======== PASSAGE CHOISI ========

Lu sur Notre corrigé du bac de philo : « La technique ne nous sauvera pas »
Parmi les sujets de l’épreuve de philosophie du bac : « Notre avenir dépend-il de la technique ? » Si elle peut déterminer notre futur, il est illusoire de penser qu’elle résoudra nos problèmes sociaux, écrit notre journaliste.
« Notre avenir dépend-il de la technique ? » se sont demandé les bacheliers de filière générale qui planchaient sur le sujet de philosophie, le 16 juin. Alors qu’Israël vient d’attaquer les capacités de production d’armes nucléaires de l’Iran, on pourrait se rappeler l’éditorial du philosophe Albert Camus dans Combat, quand la toute première d’entre elles venait d’être larguée à Hiroshima en 1945 :
« On nous apprend [...] au milieu d’une foule de commentaires enthousiastes, que n’importe quelle ville d’importance moyenne peut être totalement rasée par une bombe de la grosseur d’un ballon de football [...] Nous nous résumerons en une phrase : la civilisation mécanique vient de parvenir à son dernier degré de sauvagerie. Il va falloir choisir, dans un avenir plus ou moins proche, entre le suicide collectif et l’utilisation intelligente des conquêtes scientifiques. »
Camus était alors l’un des premiers à se saisir d’un thème qui hantera une foule d’autres penseurs, de l’autoproclamé « semeur de panique » Günther Anders à l’avocat d’un « catastrophisme éclairé » Jean-Pierre Dupuy, qui considèrent une manière très concrète par laquelle la technique peut déterminer l’avenir : en l’annihilant d’un éclat nucléaire.
Pour Anders, en entrant dans l’ère nucléaire, l’humanité découvre une situation nouvelle, où elle maîtrise une technique capable de détruire toute forme de vie quasi instantanément, une technique si bouleversante que nous ne sommes pas capables de la penser, et donc de la contrôler.
Des alertes d’Anders sur la bombe aux alarmes des scientifiques sur la destruction du climat, il n’y a qu’un pas. En suivant ces philosophes, on pourrait donc assurer : oui, la technique détermine le futur, pour le meilleur (on y croit de moins en moins) comme pour le pire (on le redoute de plus en plus).
À l’origine de nos maux
D’autres pourraient objecter que la technique n’a pas d’existence indépendante de l’humanité, et qu’il est donc illusoire de penser que les nouvelles technologies sauront résoudre nos problèmes sociaux (comme le proposent les technosolutionnistes) ou qu’elles sont, au contraire, à l’origine de tous nos maux.
Pour le philosophe Jacques Ellul, auteur de La Technique ou l’enjeu du siècle (1954), la technique n’est pas « neutre » : il est faux de dire qu’un « bon » usage de ces techniques garantit un avenir radieux, et qu’un « mauvais » usage nous conduit à la catastrophe. Les objets techniques orientent l’utilisation que l’on peut en faire : la sociologue Jenny L. Davis parle de leurs « affordances » pour décrire ce phénomène.

========

D'après le passage choisi sur le sujet de philosophie du bac, en quelle année Jacques Ellul a-t-il publié La Technique ou l'enjeu du siècle ?

======== DONNÉES BRUTES ========

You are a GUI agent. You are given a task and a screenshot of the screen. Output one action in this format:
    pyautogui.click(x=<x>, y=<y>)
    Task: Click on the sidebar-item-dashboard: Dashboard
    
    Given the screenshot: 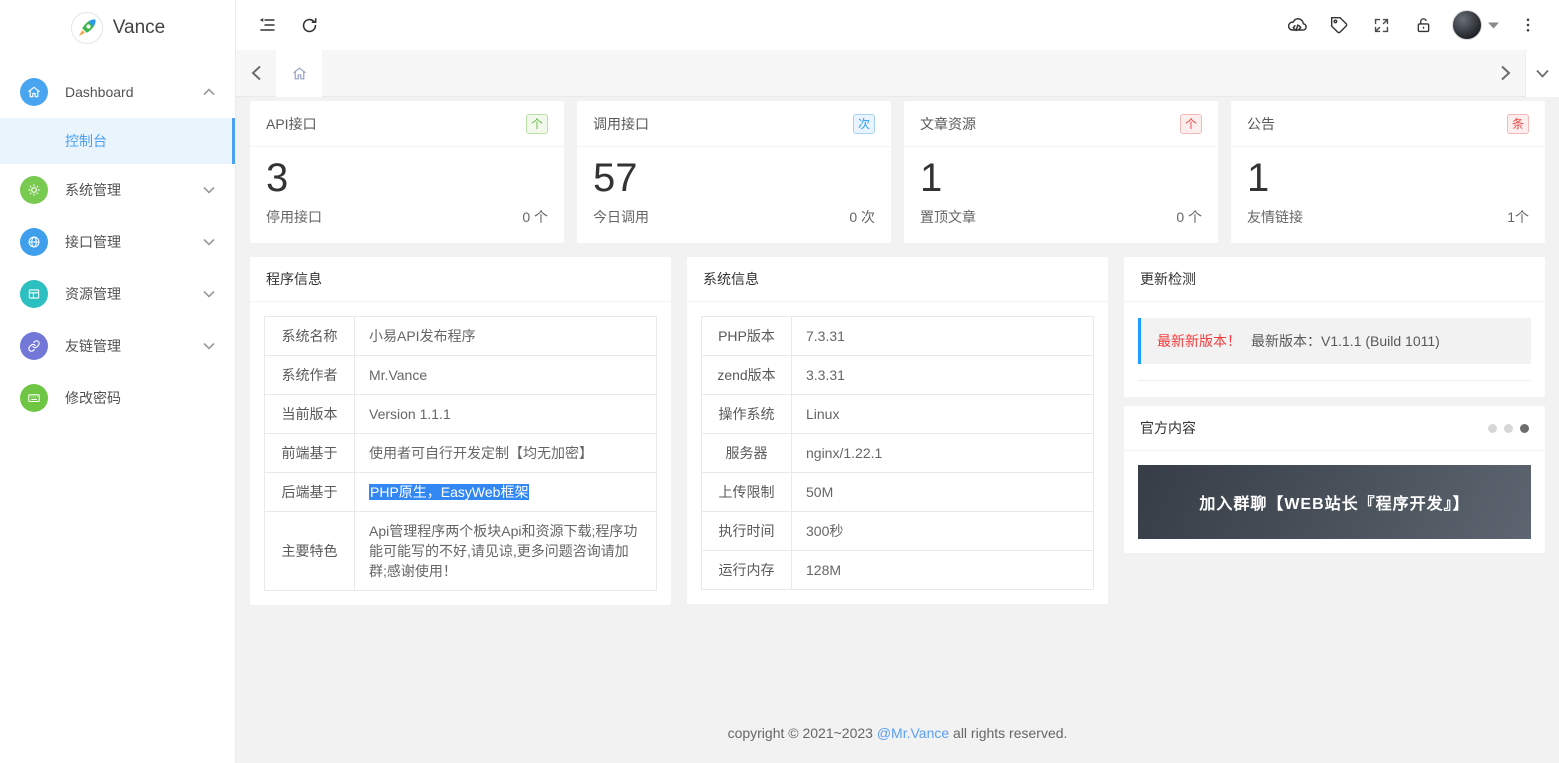 What is the action you would take?
    pyautogui.click(x=118, y=92)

========

RÉSULTAT DE LA TÂCHE: En 1954.